“Why Seminar?” by Molly Castle ’25 and Beatrix Worthington ’25

In many ways, the college courses at BHSEC are not terribly different from those at typical high schools. Sure, you may have a more flexible schedule, but chances are, your Year One math class will be eerily similar to the one in Sophomore Year, with standards and retakes and overall quiz structure. The same, however, cannot be said with the humanities program. Once you move into your third year at Bard, the typical English class– like literature of the americas– is dropped and replaced with Seminar.  The goal of this discussion-based literature class is to cover the influential works that are hallmarks of Western, European, and by extension, American culture. As Year One students, we read texts nearly as old as Western civilization itself – learning extensively about the Ancient Greek Empire and founding of Judaism. In Year Two Seminar (also known as Sophomore Seminar), we continue on the timeline and begin to explore how more recent periods have shaped the Western world we live in today.

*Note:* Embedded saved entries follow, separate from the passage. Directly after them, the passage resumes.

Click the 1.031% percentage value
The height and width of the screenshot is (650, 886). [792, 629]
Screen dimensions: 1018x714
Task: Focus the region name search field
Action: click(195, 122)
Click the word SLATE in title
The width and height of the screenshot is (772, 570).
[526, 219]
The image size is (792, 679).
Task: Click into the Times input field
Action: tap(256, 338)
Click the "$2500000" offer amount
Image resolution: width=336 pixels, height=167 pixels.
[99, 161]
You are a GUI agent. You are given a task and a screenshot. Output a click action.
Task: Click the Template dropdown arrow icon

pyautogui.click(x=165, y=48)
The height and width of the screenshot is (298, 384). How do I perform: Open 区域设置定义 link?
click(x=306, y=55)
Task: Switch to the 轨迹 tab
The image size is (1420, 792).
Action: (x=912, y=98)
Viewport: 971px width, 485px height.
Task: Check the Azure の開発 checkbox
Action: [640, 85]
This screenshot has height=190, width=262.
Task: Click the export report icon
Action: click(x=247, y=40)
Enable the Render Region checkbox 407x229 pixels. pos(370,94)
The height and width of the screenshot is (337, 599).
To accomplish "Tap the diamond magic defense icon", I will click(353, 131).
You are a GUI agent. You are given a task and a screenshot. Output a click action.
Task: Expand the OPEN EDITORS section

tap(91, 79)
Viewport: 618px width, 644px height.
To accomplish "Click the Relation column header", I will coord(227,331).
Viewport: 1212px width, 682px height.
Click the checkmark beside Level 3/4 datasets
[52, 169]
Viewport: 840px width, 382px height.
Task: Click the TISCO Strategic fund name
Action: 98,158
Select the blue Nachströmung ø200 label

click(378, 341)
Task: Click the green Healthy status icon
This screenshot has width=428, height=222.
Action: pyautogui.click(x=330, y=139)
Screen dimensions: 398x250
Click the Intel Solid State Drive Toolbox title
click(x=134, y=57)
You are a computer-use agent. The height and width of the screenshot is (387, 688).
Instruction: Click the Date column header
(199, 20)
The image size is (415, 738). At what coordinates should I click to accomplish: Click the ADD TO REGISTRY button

Credit: Gifted Curriculum Models

Across all Year One seminar classes, there seem to be some structural similarities. We all start the school year with Hesiod, Works and Days, and Genesis, and then move on to the Iliad. However, we have noticed that different teachers eventually stem away from these books, exploring different topics and pieces of literature. So, we interviewed two seminar teachers, Professor David Meskill and Professor Alan Greene, about their perspectives on their respective curriculums. According to Professor Meskill, there has been “an attempt to establish certain readings that everybody will do” at BHSEC schools across the East Coast, with required readings including the The Iliad and Dante’s Inferno, but that teachers do have “a little bit of room to pick and choose” beyond those select readings. He said that he did not choose to change the seminar curriculum too much since his first year teaching in 2015, but he has rather worked to broaden the scope of the texts he shares. Meskill’s current Year One seminar class is reading texts from other ancient cultures, such as the Quran and the Bhavigavita.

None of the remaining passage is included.